Problem >>
Return the line that contains "to withdraw consent [button] (54, 2367)" plus every line after it to the end of the entries below, exactly as given, and stop there.

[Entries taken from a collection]
►

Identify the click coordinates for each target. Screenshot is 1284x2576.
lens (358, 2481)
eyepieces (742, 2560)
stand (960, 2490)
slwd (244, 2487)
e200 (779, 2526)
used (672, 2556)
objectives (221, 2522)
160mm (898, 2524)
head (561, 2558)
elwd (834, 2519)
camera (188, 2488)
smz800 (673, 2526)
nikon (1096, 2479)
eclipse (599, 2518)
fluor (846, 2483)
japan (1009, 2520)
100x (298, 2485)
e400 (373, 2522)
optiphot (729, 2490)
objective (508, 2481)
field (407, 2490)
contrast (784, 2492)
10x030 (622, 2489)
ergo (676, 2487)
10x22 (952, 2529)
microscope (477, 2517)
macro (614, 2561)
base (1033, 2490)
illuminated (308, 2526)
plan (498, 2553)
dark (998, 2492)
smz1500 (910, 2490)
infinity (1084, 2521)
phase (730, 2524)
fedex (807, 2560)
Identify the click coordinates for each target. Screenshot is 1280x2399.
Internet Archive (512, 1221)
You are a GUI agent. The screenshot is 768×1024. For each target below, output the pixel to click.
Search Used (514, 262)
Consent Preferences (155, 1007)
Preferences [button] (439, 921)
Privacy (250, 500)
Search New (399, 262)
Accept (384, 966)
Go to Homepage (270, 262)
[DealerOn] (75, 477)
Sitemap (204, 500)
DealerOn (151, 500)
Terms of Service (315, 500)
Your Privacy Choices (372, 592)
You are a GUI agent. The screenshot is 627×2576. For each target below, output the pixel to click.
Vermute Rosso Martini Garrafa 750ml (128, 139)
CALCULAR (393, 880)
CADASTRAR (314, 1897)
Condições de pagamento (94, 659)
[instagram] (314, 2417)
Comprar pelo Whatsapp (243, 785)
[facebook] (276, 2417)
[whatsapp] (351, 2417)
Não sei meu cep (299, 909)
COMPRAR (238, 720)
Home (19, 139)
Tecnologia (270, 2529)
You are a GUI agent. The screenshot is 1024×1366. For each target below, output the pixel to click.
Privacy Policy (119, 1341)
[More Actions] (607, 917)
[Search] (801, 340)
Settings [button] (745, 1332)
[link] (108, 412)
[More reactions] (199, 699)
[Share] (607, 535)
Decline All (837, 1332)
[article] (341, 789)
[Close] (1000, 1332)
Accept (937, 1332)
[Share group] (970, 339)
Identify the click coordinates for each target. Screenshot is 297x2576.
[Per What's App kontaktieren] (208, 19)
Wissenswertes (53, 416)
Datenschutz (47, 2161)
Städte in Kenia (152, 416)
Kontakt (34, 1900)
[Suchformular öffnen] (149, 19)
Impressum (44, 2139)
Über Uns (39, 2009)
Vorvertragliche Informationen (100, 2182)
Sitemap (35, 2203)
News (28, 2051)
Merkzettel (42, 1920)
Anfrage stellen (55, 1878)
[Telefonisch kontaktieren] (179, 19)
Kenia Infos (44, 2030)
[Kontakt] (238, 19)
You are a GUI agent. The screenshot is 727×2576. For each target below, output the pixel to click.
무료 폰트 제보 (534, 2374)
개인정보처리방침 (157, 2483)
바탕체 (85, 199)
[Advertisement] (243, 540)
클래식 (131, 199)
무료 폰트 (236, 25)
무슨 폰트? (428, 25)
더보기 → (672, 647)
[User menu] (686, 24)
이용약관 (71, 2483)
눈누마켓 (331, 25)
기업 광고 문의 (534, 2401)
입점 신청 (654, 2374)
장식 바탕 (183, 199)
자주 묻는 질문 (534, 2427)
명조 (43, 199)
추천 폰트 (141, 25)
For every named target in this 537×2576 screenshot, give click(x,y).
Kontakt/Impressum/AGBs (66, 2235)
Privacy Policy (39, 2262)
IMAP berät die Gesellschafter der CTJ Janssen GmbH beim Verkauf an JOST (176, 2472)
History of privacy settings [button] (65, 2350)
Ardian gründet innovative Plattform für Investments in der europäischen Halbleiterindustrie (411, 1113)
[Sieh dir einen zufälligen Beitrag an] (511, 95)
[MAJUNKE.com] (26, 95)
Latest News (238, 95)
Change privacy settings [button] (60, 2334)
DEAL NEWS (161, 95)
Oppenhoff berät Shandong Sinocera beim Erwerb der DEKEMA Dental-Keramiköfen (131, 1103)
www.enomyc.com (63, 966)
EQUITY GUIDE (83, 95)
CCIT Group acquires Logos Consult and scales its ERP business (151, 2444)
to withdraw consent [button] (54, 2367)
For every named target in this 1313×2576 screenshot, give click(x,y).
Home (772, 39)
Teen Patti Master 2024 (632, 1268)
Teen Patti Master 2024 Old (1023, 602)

◄

Worked solution >>
to withdraw consent [button] (54, 2367)
For every named target in this 1313×2576 screenshot, give click(x,y).
Home (772, 39)
Teen Patti Master 2024 (632, 1268)
Teen Patti Master 2024 Old (1023, 602)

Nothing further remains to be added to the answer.